There were just four blue-chip fallers, including Tate & Lyle (10.5p lower at 643p). The sweeteners maker was left with a rather sour taste in its mouth after broker Berenberg slashed its forecasts.

Following the bell it was confirmed that Man Group is dropping down to the FTSE 250 at the end of next week. The hedge fund giant had actually moved 5.35p higher to 80.85p with Citigroup upgrading its rating to "buy", but as expected defence services firm Babcock International (13p stronger at 853.5p) will take its place.

Elsewhere on the mid-tier index, Premier Oil and Cairn Energy climbed 24.2p to 353.2p and 13.8p to 289.7p following the announcement that their Carnaby well had discovered good-quality oil. Their Aim-listed partner, Nautical Petroleum, spurted up 10.25p to 271p.
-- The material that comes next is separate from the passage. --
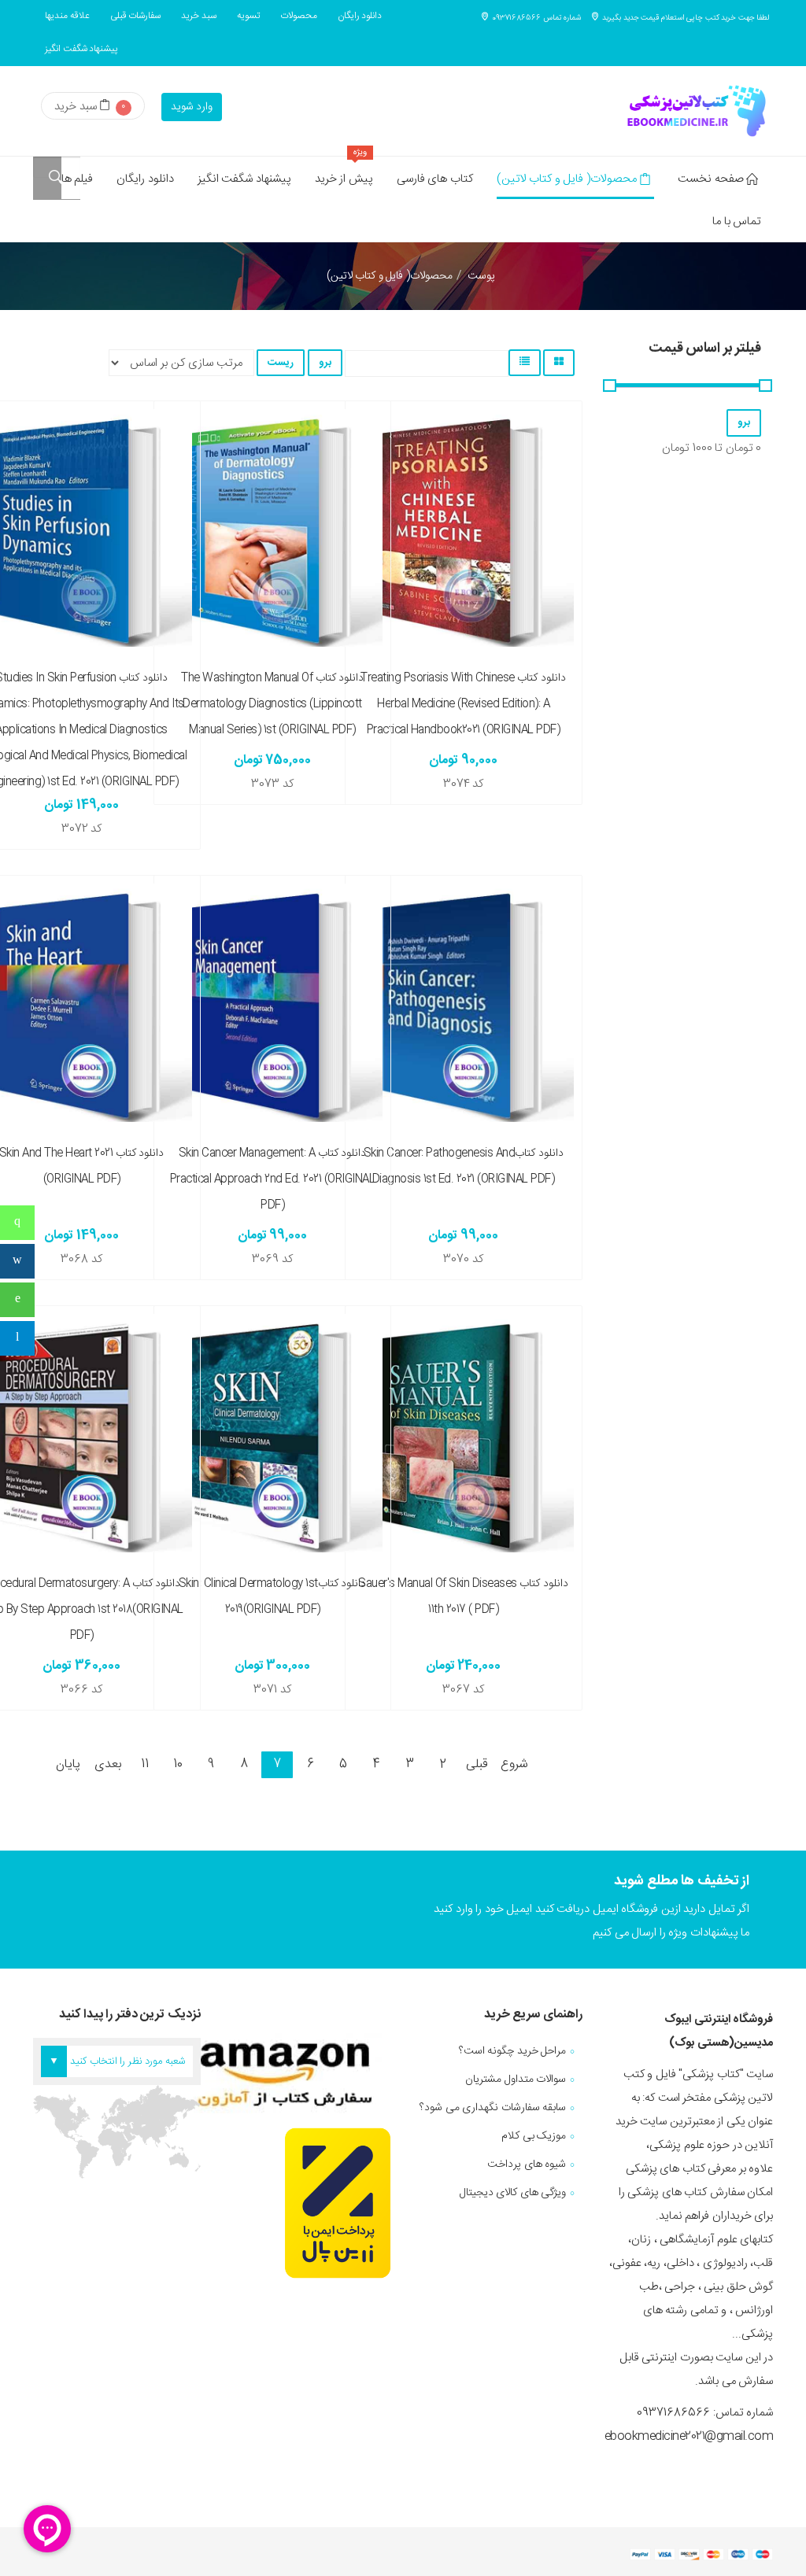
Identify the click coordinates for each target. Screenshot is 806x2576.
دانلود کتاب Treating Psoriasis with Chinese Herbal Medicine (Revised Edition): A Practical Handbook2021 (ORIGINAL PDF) (463, 704)
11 (144, 1764)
It was a tough session for the retailers, including Home Retail. The owner of the struggling Argos chain retreated 2p to 71.5p despite the news that fund manager Silchester International Investors has raised its stake to above 8 per cent.

Troubled Yell Group shifted up 0.09p to 1.67p after Citigroup removed its "sell" advice following the Yellow Pages-owner having plummeted roughly 85 per cent in less than year. However, the broker warned that the "outlook... remains uninspiring" and refused to set a target price for the small-cap penny stock, saying there was "insufficient valuation basis" to do so.

Shares in TEG stank up the Square Mile after it revealed its sale process had ended without a takeover being agreed. The composting firm's share price was nearly cut in half as it slumped 3.5p to 3.75p on Aim, with investors also hit by the announcement of an open offer to raise up to £2m.